GOAL OF THE EXERCISE
In the interview on the ISBP revision, write out the stretch from "DCI: So you" through "on original documents?", swapping "policy statements" for "position papers".

DCI: This revision of ISBP has been a long process, taking three years, in part because Drafting Group members were only able to meet at the time of the Banking Commission meetings. Overall, are you satisfied with the result and do you believe it will be a greater benefit to document checkers than the last version of the ISBP?

DiNinni: Yes. It has taken a long time, the main reason being that we received a number of inputs from ICC national committees about the possibility of expanding the field of subjects to be covered and in recording practices about them. The difficulty was to agree on what new areas should be covered. In the beginning, we saw it as a large group of new subjects, but working day after day, we understood that making it too broad could be a problem for everyone. The Drafting Group made the decision that we would go with an updated version and add a few documents. We ended up with an extended version covering handling of L/Cs.

The final decision was to identify a few main documents frequently requested (packing list, weight list and non-negotiable sea waybills) with their own specific practices and two areas of possible documents called "Beneficary's Certificates" and "Analysis, Inspection, Phytosanitary, Health, Quantity, Quality Certificate and other Certificates " with their generic practices not linked to their content. As these documents are not covered by UCP, ISBP provides the first innovative guidance.

DCI: So you do not believe the text is still too long, too complex and that a number of issues could be resolved either referring to the UCP or Banking Commission policy statements? For example, on the question of what constitutes an original document, this was a big controversy in the Drafting Group with two options being considered. Isn't this subject covered in the Banking Commission statement on original documents?

DiNinni: You identified the main problem. It does raise the question that has never been fully resolved, because it depends on the national legislation: what is the weight to be accorded to the ISBP? Are these rules or interpretations? How much are they binding? In countries of common law, courts apply rules and practices as well. By contrast, in civil law countries like mine (Italy) courts are not familiar with applying stipulations other than the contractual ones. Practices are a much weaker source of contractual obligation if not expressly agreed, and it seems that the banking community is not going to issue documentary credits subject to both UCP and ISBP in the future.

MATERIAL
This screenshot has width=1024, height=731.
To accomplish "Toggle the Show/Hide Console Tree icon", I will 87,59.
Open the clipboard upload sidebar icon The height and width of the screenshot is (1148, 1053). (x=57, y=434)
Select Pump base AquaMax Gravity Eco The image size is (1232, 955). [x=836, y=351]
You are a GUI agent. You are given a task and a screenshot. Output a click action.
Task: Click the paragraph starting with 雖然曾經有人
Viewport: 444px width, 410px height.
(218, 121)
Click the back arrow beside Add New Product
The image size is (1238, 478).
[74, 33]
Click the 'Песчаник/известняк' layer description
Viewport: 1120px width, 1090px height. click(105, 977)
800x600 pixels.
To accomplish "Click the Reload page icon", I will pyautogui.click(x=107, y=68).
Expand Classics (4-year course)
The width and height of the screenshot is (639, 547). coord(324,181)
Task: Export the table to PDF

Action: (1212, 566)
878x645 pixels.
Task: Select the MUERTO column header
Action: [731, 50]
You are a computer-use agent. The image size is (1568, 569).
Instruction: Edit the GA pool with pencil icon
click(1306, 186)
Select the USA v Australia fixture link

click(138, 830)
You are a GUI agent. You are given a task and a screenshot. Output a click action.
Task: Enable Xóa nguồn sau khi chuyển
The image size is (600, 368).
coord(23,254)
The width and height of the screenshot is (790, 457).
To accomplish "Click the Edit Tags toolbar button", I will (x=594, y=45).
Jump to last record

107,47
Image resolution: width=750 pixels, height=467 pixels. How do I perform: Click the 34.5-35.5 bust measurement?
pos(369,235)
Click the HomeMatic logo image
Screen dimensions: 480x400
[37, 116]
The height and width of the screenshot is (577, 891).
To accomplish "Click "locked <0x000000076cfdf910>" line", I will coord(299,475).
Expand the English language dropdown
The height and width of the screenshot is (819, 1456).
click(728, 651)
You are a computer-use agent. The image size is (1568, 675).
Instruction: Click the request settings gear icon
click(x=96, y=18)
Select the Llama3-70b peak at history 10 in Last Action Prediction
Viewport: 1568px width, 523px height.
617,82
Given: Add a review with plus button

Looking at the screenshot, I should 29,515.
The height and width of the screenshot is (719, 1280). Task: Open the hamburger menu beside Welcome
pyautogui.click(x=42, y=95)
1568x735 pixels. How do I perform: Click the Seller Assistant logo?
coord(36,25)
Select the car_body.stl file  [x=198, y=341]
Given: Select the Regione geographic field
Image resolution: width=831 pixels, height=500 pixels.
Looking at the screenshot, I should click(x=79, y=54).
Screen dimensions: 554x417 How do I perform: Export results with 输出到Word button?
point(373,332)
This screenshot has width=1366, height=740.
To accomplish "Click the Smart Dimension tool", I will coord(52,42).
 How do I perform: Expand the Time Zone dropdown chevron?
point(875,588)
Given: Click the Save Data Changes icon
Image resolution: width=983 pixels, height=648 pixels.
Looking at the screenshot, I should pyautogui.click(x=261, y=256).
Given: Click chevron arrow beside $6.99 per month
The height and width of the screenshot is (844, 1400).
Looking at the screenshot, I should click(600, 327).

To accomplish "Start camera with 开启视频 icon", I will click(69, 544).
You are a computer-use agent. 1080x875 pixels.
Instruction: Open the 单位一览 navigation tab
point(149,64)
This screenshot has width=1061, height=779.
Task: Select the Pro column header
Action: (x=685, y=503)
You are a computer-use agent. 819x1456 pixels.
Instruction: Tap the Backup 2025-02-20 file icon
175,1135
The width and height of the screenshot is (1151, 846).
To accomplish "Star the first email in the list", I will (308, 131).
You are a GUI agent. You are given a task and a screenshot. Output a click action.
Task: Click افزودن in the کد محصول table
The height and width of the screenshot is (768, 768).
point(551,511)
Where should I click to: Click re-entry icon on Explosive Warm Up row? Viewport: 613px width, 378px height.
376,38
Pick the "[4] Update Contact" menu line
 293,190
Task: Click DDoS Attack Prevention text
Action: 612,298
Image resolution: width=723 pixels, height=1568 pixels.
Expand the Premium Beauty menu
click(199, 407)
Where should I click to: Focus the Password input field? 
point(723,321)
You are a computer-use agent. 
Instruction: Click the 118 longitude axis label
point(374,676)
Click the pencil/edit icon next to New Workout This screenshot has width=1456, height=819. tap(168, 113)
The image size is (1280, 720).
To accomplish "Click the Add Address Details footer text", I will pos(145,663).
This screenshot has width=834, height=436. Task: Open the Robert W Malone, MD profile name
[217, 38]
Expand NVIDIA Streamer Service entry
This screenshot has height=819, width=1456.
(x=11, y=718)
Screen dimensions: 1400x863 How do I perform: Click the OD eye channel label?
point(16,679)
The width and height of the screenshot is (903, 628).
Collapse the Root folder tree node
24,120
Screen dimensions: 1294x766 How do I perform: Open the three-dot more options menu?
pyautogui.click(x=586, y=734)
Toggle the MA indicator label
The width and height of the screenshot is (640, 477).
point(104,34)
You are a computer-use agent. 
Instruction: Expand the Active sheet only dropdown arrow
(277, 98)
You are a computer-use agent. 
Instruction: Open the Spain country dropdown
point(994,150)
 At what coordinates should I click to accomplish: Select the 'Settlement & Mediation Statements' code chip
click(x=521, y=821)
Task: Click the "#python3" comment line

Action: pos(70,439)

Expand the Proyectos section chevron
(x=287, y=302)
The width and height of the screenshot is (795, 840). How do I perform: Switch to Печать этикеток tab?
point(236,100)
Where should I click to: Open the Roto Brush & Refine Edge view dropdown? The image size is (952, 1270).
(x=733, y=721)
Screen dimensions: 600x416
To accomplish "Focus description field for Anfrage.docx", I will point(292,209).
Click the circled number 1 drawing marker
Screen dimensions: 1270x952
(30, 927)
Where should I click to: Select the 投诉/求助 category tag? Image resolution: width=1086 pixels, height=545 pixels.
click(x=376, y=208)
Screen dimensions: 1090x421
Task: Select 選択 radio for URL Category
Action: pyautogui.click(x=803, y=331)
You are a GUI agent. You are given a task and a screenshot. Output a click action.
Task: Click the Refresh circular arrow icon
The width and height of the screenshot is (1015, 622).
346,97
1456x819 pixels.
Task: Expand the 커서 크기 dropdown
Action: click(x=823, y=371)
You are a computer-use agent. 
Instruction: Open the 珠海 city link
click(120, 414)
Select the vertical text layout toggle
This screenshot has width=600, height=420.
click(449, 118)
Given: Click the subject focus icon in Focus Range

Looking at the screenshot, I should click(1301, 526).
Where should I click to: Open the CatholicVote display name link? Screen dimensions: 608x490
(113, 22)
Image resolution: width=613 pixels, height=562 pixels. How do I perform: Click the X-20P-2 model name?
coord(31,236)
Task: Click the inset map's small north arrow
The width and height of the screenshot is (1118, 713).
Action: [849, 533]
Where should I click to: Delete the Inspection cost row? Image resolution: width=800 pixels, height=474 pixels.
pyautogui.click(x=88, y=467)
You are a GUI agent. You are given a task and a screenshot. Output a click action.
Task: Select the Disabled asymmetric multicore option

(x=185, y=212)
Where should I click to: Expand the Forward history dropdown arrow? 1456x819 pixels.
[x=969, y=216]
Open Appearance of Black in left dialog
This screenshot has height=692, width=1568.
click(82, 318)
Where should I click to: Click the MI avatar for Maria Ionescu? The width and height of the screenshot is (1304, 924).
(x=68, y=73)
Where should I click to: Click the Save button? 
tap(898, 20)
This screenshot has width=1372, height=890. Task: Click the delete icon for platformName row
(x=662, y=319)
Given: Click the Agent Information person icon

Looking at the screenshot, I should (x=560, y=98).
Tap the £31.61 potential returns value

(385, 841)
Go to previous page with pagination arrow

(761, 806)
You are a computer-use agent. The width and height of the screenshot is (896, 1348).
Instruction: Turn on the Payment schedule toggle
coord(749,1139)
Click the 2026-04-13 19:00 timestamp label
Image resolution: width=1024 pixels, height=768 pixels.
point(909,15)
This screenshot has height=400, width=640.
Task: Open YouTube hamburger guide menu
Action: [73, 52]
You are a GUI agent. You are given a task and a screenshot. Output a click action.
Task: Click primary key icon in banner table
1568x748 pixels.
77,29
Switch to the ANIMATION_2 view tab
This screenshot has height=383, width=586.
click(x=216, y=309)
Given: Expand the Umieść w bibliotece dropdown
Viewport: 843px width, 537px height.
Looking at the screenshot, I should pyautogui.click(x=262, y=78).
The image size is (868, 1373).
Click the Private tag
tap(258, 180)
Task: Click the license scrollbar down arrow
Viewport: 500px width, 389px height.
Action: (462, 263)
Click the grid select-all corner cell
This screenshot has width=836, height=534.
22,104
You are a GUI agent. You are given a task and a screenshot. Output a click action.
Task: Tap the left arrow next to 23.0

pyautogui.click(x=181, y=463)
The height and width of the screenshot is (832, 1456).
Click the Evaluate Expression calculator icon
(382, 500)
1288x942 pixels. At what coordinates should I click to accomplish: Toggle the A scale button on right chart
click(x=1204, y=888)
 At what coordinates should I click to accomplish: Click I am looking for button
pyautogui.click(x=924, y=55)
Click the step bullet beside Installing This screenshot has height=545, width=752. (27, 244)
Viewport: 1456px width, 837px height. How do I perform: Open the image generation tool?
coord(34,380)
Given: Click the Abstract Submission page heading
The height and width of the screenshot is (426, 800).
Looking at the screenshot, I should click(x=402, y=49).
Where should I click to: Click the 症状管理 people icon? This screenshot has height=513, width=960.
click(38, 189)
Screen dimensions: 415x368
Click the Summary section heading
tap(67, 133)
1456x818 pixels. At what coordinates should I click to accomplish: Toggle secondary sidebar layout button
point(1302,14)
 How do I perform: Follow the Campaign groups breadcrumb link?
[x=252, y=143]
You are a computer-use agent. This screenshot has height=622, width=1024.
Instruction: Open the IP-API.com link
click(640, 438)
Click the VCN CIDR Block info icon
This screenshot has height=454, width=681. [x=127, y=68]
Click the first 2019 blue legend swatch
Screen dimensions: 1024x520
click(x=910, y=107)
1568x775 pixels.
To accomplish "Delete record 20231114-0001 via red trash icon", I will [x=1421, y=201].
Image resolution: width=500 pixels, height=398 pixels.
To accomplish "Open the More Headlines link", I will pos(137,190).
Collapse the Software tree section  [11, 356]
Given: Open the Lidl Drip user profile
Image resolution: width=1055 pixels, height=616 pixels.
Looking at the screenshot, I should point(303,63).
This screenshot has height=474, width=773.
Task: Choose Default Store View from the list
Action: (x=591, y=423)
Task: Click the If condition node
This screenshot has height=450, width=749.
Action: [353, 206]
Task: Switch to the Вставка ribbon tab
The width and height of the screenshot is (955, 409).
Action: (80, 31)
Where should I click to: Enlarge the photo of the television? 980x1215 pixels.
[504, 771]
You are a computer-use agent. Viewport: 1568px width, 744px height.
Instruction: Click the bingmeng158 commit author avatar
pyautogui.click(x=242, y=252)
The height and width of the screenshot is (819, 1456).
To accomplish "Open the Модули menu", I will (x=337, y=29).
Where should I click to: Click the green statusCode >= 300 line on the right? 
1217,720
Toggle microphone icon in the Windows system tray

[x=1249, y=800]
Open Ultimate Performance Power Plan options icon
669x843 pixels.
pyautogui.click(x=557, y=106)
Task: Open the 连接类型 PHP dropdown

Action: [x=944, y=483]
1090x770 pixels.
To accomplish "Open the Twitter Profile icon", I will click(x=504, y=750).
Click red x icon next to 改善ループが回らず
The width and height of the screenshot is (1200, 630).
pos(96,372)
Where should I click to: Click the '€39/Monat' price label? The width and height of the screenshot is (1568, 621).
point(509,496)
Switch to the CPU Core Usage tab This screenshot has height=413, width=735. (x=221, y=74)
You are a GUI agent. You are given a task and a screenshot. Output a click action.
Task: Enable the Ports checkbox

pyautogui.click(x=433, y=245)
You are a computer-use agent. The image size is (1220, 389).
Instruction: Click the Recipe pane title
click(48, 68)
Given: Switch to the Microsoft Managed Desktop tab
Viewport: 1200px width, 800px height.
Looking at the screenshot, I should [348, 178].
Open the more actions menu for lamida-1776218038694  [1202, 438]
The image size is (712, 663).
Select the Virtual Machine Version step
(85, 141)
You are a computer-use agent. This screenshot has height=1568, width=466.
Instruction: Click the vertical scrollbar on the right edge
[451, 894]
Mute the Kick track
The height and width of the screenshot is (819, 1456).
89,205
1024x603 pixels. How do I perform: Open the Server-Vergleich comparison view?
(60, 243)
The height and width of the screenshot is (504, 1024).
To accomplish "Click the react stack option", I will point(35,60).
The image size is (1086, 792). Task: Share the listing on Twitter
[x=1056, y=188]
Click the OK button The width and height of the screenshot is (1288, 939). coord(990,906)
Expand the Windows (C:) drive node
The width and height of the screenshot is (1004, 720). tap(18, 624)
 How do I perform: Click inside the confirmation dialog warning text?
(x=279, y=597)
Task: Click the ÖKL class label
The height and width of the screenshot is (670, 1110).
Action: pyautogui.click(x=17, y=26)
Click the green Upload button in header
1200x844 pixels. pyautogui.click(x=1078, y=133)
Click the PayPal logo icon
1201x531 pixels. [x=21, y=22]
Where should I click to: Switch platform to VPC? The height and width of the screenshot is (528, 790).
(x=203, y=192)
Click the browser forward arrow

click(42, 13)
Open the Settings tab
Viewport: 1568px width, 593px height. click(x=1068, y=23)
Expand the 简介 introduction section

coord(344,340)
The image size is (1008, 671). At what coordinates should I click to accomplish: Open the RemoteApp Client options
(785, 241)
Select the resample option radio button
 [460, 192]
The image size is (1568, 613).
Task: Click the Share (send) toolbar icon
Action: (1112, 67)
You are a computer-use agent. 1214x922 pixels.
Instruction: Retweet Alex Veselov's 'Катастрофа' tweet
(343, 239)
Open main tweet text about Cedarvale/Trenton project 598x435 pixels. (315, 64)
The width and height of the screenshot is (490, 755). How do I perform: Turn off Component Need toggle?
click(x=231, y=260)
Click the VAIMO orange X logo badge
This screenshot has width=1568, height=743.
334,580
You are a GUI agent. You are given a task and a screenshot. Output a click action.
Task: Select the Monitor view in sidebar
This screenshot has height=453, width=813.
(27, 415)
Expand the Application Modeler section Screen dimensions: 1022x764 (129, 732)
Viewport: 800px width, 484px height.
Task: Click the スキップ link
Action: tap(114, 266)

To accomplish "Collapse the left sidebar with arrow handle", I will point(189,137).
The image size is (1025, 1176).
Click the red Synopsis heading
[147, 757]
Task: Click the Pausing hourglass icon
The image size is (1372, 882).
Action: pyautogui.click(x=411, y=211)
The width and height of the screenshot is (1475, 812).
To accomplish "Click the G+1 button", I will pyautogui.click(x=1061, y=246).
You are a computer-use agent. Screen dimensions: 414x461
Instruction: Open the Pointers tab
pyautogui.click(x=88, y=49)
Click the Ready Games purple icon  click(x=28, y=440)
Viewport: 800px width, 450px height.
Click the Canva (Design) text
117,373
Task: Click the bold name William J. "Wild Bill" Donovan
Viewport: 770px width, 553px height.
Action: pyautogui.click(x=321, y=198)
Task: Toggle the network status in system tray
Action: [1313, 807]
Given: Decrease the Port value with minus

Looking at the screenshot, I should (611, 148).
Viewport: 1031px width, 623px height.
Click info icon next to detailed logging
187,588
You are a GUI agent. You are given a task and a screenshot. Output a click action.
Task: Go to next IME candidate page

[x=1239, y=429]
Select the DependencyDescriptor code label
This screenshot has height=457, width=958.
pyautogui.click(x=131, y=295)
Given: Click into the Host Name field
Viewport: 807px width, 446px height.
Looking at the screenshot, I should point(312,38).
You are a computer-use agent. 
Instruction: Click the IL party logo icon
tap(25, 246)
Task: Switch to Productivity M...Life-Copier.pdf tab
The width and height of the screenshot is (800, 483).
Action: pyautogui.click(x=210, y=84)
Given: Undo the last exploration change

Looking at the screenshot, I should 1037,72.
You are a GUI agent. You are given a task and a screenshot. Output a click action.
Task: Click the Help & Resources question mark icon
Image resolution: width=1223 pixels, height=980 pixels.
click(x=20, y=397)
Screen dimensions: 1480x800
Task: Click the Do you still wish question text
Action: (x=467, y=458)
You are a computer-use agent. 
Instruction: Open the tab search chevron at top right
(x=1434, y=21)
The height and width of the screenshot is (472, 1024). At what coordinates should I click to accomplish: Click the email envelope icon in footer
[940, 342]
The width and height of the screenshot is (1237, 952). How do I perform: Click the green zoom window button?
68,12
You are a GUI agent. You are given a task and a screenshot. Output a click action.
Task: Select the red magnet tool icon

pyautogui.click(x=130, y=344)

SOLUTION TO THIS PROBLEM
DCI: So you do not believe the text is still too long, too complex and that a number of issues could be resolved either referring to the UCP or Banking Commission position papers? For example, on the question of what constitutes an original document, this was a big controversy in the Drafting Group with two options being considered. Isn't this subject covered in the Banking Commission statement on original documents?